Data for processing:
◇ ◇ ◇ ◇ ◇ ◇ ◇
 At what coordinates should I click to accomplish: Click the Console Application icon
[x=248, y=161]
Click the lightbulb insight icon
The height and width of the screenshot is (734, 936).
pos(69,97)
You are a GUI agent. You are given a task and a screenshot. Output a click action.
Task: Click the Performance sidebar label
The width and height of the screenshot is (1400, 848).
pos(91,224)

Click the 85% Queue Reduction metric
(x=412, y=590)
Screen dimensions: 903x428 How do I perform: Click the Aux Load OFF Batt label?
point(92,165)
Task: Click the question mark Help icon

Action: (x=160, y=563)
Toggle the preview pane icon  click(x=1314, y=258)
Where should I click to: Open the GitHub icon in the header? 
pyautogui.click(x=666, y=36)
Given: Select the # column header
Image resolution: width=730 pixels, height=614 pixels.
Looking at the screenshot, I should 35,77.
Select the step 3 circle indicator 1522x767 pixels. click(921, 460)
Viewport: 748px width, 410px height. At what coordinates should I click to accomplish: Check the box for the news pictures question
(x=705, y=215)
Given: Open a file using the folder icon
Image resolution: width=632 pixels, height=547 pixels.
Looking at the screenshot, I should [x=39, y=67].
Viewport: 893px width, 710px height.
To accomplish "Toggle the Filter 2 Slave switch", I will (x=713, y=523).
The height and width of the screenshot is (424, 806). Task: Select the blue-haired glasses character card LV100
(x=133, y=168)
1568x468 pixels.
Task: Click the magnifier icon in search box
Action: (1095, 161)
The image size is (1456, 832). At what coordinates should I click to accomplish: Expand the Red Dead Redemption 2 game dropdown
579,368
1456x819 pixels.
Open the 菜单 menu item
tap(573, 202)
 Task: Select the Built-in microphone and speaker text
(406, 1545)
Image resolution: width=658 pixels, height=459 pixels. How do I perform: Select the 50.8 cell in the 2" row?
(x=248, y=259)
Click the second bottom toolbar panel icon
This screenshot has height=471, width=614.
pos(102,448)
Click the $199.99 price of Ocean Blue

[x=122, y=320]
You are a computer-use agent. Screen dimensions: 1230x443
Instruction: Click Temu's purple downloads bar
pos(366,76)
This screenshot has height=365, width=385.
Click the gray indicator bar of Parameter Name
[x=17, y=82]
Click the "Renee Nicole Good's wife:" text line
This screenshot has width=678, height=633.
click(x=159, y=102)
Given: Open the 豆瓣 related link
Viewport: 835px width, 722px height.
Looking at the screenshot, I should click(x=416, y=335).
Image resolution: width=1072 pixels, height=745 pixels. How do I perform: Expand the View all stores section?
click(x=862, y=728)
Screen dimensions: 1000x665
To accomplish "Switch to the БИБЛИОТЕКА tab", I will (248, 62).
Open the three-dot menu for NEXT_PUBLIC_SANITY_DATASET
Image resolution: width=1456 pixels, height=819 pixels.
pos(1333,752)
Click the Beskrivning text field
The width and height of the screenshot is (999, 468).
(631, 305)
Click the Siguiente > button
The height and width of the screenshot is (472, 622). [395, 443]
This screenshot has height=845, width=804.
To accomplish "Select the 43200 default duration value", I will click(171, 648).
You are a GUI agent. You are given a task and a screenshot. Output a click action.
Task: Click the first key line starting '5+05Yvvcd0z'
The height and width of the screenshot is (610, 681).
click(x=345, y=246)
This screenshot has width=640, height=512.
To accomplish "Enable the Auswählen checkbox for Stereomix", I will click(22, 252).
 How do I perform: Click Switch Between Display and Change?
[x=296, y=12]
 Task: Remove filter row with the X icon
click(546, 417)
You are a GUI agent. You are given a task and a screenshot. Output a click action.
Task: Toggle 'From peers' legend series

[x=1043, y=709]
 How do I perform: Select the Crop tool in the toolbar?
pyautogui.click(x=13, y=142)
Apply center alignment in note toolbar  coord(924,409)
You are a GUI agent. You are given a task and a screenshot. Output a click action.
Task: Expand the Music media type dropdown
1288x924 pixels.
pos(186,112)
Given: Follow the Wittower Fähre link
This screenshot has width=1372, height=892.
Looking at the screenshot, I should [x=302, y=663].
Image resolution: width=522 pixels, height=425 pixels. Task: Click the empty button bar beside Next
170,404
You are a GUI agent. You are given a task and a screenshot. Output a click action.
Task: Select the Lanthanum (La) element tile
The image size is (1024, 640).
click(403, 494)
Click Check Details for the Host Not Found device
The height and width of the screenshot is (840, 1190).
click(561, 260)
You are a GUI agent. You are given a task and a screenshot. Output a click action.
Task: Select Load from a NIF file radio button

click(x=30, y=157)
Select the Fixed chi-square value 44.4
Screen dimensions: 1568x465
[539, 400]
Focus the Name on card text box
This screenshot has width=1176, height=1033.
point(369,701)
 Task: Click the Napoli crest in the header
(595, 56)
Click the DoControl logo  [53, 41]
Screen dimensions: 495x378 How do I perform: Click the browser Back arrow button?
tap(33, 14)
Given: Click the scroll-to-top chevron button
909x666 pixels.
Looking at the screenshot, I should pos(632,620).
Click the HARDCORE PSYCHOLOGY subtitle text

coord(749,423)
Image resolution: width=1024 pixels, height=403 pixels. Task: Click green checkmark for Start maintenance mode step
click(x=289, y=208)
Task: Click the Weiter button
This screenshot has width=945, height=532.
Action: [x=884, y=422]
◇ ◇ ◇ ◇ ◇ ◇ ◇
Aim of the task: Each line above that contains the word "will" should be copied.

Written response:
To accomplish "Toggle the Filter 2 Slave switch", I will (x=713, y=523).
To accomplish "Switch to the БИБЛИОТЕКА tab", I will (248, 62).
To accomplish "Select the 43200 default duration value", I will click(171, 648).
To accomplish "Enable the Auswählen checkbox for Stereomix", I will click(22, 252).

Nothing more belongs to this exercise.